THE INPUT START
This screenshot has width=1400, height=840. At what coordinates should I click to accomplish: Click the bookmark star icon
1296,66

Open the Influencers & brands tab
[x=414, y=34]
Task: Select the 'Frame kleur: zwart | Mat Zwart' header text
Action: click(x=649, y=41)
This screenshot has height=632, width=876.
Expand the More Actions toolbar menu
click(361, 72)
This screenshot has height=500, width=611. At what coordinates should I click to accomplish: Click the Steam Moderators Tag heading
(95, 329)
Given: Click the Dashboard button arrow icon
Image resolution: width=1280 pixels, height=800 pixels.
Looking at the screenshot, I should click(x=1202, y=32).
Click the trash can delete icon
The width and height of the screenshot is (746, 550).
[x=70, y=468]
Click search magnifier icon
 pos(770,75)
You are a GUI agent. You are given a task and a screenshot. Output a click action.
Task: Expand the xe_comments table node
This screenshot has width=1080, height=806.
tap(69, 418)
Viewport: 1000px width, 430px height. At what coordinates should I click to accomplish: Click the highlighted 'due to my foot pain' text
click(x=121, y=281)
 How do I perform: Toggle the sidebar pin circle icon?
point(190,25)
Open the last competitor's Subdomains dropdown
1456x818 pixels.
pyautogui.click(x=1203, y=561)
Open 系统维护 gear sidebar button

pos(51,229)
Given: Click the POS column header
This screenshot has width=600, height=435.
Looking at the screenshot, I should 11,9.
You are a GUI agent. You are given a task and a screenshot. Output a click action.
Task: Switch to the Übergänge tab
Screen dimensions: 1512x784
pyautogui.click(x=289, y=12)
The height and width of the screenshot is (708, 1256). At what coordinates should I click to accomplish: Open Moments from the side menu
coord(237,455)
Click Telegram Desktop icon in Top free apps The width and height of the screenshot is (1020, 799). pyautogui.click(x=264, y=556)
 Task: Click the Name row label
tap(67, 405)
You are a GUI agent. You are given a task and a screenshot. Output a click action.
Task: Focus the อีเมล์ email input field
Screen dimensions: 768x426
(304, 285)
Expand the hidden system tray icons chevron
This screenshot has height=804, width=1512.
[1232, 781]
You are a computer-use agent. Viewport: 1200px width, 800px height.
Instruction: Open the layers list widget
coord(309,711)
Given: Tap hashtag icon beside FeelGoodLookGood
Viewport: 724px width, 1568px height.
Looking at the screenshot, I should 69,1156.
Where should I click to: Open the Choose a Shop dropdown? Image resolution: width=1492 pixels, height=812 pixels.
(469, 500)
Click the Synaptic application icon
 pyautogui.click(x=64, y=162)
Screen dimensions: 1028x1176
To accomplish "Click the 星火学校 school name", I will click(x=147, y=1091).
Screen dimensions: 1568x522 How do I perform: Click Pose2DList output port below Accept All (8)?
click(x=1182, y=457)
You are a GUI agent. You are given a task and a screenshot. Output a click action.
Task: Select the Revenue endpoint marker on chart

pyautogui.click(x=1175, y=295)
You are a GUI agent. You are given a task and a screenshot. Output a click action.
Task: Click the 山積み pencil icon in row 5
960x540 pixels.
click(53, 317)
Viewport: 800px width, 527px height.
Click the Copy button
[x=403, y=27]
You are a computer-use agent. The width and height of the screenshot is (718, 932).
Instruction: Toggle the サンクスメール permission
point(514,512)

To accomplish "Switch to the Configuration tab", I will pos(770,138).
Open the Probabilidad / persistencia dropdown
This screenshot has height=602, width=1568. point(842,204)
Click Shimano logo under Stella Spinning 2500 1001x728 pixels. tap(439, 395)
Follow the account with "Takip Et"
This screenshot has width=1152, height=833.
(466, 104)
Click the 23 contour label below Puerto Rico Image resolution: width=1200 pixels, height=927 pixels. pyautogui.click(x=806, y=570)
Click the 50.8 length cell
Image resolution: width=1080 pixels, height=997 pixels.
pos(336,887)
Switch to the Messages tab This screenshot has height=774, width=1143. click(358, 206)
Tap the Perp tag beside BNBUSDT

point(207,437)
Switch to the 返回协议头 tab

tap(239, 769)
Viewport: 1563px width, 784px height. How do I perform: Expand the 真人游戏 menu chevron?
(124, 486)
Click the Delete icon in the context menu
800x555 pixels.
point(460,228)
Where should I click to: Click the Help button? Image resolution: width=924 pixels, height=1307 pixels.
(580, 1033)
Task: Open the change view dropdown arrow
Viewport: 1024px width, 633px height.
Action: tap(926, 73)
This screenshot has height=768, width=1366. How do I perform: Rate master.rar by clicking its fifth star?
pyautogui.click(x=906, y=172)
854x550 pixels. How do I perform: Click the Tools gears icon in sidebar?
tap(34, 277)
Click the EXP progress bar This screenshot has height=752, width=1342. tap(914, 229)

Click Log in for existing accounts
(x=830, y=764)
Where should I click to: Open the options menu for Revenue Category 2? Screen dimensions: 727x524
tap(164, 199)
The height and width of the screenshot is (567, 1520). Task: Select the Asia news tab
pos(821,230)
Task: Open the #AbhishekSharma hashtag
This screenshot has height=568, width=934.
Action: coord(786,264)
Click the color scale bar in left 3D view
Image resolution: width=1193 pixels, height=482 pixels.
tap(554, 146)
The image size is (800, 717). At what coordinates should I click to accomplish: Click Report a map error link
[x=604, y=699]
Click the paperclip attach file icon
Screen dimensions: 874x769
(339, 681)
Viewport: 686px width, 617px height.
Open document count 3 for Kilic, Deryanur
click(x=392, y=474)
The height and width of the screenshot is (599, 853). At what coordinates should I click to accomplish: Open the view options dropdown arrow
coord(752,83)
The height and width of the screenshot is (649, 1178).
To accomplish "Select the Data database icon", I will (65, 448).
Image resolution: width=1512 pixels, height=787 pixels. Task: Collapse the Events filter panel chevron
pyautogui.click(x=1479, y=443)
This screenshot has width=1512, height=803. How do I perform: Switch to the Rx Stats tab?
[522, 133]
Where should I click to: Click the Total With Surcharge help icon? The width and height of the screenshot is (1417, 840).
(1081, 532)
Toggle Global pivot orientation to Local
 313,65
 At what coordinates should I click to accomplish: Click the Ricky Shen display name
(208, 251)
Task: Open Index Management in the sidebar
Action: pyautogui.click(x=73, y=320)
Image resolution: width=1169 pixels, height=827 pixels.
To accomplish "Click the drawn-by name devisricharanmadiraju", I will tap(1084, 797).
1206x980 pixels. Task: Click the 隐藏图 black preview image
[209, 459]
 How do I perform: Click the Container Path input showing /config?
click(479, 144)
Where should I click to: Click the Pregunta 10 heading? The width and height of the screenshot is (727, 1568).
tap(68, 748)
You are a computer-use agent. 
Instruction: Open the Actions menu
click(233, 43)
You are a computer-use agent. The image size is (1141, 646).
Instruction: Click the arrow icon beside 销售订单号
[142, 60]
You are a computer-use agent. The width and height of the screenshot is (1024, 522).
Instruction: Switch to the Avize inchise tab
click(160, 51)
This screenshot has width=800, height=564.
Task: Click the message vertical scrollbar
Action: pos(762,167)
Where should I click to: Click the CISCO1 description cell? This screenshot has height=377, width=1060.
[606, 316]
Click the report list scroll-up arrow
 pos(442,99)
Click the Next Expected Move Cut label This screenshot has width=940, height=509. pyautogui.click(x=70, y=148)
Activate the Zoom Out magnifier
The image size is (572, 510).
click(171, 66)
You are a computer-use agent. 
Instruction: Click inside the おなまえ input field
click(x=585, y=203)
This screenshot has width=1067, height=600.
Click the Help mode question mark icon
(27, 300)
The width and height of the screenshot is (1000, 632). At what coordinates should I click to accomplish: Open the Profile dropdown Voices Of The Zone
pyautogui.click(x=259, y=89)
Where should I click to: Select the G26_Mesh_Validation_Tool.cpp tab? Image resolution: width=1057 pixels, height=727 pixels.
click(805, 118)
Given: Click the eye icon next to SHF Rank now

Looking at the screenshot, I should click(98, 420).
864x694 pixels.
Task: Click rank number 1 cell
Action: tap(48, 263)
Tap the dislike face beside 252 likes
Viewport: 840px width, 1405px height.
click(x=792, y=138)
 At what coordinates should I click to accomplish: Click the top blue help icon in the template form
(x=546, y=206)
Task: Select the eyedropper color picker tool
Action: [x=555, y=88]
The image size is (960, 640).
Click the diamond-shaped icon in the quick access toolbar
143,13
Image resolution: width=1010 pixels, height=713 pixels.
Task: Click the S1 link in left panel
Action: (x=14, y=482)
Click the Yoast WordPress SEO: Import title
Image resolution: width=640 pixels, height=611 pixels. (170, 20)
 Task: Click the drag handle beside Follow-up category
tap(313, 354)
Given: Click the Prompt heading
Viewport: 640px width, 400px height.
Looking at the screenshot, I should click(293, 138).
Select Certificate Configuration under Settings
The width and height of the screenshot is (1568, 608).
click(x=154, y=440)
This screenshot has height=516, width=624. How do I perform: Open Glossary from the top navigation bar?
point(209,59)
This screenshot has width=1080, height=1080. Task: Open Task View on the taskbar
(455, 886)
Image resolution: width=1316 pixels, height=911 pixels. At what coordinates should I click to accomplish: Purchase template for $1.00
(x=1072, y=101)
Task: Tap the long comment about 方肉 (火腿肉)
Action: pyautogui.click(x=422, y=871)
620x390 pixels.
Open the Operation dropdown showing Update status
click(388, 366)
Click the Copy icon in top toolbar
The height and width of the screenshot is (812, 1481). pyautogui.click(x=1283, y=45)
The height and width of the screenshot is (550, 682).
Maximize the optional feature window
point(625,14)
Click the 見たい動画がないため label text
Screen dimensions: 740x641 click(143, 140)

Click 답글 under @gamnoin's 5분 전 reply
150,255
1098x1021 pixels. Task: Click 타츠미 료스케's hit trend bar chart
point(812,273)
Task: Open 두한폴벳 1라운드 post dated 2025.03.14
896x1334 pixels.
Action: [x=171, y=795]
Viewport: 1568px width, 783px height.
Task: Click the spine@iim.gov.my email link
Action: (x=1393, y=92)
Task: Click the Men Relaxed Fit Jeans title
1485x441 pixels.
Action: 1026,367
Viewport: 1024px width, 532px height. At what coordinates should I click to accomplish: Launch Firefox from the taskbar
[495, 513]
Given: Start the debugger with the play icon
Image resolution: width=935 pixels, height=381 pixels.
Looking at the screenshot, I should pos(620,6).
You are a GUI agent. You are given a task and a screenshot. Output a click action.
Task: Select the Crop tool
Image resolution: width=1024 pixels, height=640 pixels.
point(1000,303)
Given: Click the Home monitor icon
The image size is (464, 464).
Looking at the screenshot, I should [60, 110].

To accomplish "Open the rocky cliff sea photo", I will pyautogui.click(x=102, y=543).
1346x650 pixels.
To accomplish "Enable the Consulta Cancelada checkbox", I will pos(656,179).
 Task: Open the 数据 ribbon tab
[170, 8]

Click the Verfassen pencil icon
THE INPUT END
- [TASK TO CARRY OUT] Go through the material above, and wherever a line contains the string "pencil", return it.

- [YOUR RESPONSE]
Task: Click the 山積み pencil icon in row 5
Click the Verfassen pencil icon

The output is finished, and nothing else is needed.